── Text ──

By Brandei Clifton
October 25, 2023
Scary movies give bats a bad rap, especially this time of year.
Guides at Silver Dollar City’s historic Marvel Cave are on a daily mission to clear up what they call unfounded fears about the critters who actually benefit our ecosystem.
“Truth is, bats couldn’t care less about us,” explains Corey Taylor, a guide at Marvel Cave. “They don’t dive-bomb people or get tangled in your hair. They just want to be left alone.”
Missouri is native to 14 species of bats, four of which are found inside Marvel Cave. Big Brown Bats, Small Brown Bats, Gray Bats, and Tri-Colored Bats all reside there. The cave’s estimated 40,000 little bats are big helpers – each one gobbling up about 600 bugs around the park each night. Since Silver Dollar City is open later during the Harvest Festival and An Old-Time Christmas, folks who visit the cave for nighttime tours get a different experience than daytime guests.
“The bats start to wake up just after sunset then make their move to find a meal,” Corey says. “Around 10 o’clock each night, the Cathedral Room looks like a big bat tornado as they fly out to find food.”
Sometimes, that means visitors get a close encounter with Marvel Cave’s longtime residents.
“Oh, yeah. They’ll get so close sometimes you can feel the wind on your face from the flaps of their wings,” Corey laughs. “It might freak some people out! But, again, these guys aren’t going to hurt you as long as you don’t swat at them.”
Once they leave the cave after dusk, the bats fly all over the park and don’t return “home” until around 9 or 10 the next morning. Then, it’s bedtime.
“Their feet can grip onto anything, anywhere,” Corey explains. “They’ll roost on the cave’s rocky ceiling or perch up high outside one of our buildings."
Wherever they choose to crash for the day, Corey says it’s always out of reach from predators. On this day, there was a family of five nestled outside our Hospitality House where guests exit the cave. You’re more likely to find a few sleeping outside as cooler weather moves in.
“They love this time of year because they feel like they’re in the cave,” he explains. “If you look up high, I wouldn’t be surprised if you see one sleeping outside almost every building in the park.”
As long as they are out of reach from guests, cave experts let the bats safely snooze. If they are too close to people, staff perform a “bat rescue” by carefully handling the bat with gloves and putting it in a box for relocation.
Vivian Ireland, a seasoned Marvel Cave guide, says the gentle way of handling bat rescues shows how important they are to the team.
“We absolutely love our bats,” she beams. “I love educating our visitors on why these little guys are so very special to us – and our history!

───
── Material provided ──

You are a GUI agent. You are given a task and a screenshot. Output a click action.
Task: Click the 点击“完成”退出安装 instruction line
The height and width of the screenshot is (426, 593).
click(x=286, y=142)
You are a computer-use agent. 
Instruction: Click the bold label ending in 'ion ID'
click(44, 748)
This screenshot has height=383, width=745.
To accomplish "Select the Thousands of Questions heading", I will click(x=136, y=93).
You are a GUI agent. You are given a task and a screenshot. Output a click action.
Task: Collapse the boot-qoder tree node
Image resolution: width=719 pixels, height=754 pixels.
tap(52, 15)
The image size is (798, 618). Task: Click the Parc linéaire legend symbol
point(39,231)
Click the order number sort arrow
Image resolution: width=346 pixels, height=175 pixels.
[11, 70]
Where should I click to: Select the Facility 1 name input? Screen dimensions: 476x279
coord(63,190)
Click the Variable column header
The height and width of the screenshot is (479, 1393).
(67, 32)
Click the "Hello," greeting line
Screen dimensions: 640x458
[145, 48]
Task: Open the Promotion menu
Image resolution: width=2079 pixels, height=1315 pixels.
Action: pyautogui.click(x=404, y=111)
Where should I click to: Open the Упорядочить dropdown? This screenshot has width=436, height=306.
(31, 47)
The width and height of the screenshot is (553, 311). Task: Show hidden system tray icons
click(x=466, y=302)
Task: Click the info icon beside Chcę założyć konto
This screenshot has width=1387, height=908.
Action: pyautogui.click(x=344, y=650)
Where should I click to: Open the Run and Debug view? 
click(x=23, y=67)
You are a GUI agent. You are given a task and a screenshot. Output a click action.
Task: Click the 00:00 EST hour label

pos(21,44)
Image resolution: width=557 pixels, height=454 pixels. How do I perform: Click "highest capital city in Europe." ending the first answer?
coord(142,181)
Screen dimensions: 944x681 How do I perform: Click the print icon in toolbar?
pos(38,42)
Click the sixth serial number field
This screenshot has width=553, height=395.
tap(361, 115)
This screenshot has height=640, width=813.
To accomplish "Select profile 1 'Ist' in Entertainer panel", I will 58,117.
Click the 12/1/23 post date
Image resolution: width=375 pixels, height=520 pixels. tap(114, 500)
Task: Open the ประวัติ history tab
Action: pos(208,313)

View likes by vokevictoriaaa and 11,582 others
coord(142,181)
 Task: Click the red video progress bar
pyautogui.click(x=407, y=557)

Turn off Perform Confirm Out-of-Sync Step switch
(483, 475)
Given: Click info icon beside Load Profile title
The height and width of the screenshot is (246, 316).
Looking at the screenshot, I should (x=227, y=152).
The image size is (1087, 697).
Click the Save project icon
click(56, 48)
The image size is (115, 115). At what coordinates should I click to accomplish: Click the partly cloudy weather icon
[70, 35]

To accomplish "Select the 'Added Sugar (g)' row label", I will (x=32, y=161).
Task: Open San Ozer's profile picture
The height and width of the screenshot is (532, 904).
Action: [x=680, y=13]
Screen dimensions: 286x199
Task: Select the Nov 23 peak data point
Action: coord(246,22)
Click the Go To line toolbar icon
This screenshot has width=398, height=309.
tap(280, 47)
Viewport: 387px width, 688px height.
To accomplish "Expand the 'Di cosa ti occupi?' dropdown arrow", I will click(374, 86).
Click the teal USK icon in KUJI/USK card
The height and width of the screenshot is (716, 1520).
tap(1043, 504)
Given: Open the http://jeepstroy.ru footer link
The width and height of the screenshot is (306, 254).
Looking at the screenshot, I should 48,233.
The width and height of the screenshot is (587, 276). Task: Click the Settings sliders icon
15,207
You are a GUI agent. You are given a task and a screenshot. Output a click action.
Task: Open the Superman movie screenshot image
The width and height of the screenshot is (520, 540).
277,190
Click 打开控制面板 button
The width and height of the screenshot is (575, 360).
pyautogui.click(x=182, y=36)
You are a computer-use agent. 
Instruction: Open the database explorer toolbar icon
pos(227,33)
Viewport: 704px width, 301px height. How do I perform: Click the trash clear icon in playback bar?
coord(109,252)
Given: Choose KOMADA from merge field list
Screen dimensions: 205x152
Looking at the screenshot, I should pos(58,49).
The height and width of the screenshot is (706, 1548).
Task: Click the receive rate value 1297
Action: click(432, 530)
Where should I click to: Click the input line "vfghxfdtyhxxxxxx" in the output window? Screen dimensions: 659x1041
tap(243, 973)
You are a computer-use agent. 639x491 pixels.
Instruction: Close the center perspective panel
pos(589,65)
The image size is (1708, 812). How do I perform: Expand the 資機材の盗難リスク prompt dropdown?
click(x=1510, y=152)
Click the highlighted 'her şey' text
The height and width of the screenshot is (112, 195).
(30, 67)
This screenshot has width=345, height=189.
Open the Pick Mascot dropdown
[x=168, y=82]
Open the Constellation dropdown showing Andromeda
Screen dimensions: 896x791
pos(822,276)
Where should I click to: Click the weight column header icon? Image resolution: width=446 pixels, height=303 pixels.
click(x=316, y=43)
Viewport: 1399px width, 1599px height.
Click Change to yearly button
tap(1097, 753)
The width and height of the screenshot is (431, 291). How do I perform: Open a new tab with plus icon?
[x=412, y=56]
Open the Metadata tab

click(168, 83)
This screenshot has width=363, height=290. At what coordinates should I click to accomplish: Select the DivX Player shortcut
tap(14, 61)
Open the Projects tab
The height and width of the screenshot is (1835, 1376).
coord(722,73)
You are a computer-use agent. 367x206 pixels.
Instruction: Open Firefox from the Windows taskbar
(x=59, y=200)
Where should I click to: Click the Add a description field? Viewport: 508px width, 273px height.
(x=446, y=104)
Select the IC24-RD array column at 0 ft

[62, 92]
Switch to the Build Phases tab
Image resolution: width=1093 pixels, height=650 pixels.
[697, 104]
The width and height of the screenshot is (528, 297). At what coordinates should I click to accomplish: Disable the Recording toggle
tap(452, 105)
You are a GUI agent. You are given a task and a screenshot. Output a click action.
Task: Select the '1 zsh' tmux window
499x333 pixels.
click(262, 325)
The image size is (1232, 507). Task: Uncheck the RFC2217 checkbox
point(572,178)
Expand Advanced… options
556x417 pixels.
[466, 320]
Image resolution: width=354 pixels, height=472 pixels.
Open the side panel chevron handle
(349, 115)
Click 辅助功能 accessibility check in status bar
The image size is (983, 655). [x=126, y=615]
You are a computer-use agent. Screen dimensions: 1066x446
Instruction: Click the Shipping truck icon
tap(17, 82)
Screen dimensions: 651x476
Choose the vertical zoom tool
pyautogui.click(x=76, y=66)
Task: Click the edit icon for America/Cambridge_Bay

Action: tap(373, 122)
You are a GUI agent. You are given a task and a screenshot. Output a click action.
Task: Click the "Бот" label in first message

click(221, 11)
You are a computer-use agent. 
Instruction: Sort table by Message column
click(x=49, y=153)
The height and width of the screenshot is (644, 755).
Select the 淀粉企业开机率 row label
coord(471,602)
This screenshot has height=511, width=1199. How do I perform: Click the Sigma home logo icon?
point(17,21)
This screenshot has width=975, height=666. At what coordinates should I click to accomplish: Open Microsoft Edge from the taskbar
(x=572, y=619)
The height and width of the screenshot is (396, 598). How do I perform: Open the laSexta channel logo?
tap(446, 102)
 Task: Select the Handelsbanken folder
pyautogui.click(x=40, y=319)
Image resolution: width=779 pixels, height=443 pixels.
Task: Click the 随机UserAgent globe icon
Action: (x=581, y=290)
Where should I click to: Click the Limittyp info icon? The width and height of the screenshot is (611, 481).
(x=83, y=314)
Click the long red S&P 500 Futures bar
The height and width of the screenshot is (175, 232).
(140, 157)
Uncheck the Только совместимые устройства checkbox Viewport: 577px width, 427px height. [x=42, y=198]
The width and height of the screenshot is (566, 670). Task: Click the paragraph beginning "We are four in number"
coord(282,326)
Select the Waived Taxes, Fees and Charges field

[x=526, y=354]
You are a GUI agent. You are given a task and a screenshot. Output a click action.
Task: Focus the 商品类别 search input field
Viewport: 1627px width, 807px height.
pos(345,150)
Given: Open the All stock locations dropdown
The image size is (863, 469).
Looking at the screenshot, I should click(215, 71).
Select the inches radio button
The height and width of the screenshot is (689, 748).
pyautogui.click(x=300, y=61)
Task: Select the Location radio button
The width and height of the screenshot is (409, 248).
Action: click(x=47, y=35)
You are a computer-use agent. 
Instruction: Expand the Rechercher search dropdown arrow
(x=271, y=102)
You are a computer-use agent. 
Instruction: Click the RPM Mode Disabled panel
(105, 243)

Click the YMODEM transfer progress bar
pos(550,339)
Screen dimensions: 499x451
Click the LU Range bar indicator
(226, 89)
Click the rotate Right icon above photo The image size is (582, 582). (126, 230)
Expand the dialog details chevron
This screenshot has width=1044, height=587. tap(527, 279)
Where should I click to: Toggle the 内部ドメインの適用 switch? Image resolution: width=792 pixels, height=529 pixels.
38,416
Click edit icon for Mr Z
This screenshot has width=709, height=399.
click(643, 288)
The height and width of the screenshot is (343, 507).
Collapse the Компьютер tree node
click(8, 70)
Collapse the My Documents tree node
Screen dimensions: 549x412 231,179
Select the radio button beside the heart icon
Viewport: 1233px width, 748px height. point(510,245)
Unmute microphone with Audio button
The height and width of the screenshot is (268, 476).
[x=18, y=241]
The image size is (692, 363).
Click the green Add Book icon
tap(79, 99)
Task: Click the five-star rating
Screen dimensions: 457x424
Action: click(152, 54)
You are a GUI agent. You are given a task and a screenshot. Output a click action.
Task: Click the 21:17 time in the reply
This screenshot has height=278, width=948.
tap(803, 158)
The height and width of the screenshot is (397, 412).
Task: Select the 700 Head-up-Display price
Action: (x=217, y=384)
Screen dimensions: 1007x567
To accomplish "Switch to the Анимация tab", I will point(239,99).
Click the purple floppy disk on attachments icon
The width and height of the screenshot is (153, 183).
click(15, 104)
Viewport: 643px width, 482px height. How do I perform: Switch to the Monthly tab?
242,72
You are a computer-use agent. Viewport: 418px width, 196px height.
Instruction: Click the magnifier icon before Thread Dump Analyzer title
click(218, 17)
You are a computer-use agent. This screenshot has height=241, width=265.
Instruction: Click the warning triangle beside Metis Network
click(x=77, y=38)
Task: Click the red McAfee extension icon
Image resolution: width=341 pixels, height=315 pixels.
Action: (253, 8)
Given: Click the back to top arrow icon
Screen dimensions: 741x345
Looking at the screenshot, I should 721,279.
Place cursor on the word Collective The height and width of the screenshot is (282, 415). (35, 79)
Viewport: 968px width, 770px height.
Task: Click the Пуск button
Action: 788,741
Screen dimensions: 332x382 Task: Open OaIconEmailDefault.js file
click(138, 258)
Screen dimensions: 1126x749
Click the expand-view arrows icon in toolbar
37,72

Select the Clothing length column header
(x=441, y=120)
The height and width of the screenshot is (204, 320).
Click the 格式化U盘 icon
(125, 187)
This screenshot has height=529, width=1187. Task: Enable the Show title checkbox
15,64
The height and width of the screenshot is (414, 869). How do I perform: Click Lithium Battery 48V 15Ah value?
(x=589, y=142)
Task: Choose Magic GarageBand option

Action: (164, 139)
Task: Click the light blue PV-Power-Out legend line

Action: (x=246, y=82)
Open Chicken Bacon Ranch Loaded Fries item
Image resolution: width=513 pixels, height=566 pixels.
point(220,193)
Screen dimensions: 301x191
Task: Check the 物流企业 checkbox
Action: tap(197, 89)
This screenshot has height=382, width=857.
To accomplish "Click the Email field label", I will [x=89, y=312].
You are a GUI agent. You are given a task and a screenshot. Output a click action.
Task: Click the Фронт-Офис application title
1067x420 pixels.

───

● **Questions to answer**:
(A) Name every bat species that the article on Marvel Cave's bats says lives inside the cave.
(B) Carry on the article about the bats of Marvel Cave from the point where it stops.

● **Answers in order**:
(A) Big Brown Bats, Small Brown Bats, Gray Bats, and Tri-Colored Bats

(B)
That “batty” history dates back to 1894 when William Henry Lynch and his two daughters opened the cave as a tourist attraction. Crews mined bat droppings – or guano – to make gunpowder. In 1950, Hugo and Mary Herschend, along with their two sons Jack and Peter, leased the cave and sold tickets for tours. By 1960, they had opened Silver Dollar City as a way to keep guests occupied while they waited for their cave tour.
“The rest is history as they say,” Vivian smiles. “But through seven decades of growth at our park, bats have always been here. They’re here to stay!”
While always present, they do take a little time “off.” When Silver Dollar City shuts down in the offseason, the bats sort of do too.
“That’s when they hibernate,” Corey says. “When bugs die off in the winter, there’s nothing for them to eat so they sleep from December until almost April.”
Cave staff takes a unique step to make sure the bats are ready to rest.
“We start turning off the music in the cave in September,” Corey laughs. “We want them to start slowing down and getting used to the quiet.”
The quiet doesn’t last long. After the long sleep, springtime always brings new energy around Silver Dollar City. As the park reopens for the season, the bats start to slowly wake up. Insects return which means the buffet of bugs is back for our bats.
The cycle continues until it’s time to hibernate again after autumn’s mating season. Even though bats give birth to only one offspring at a time, the population stays healthy because of their long lifespan – up to 30 years!
“Silver Dollar City employees get a special sign made once they work here 25 years,” Corey says. “Maybe our bats deserve their own sign!”
Tours of Marvel Cave are free with admission to Silver Dollar City.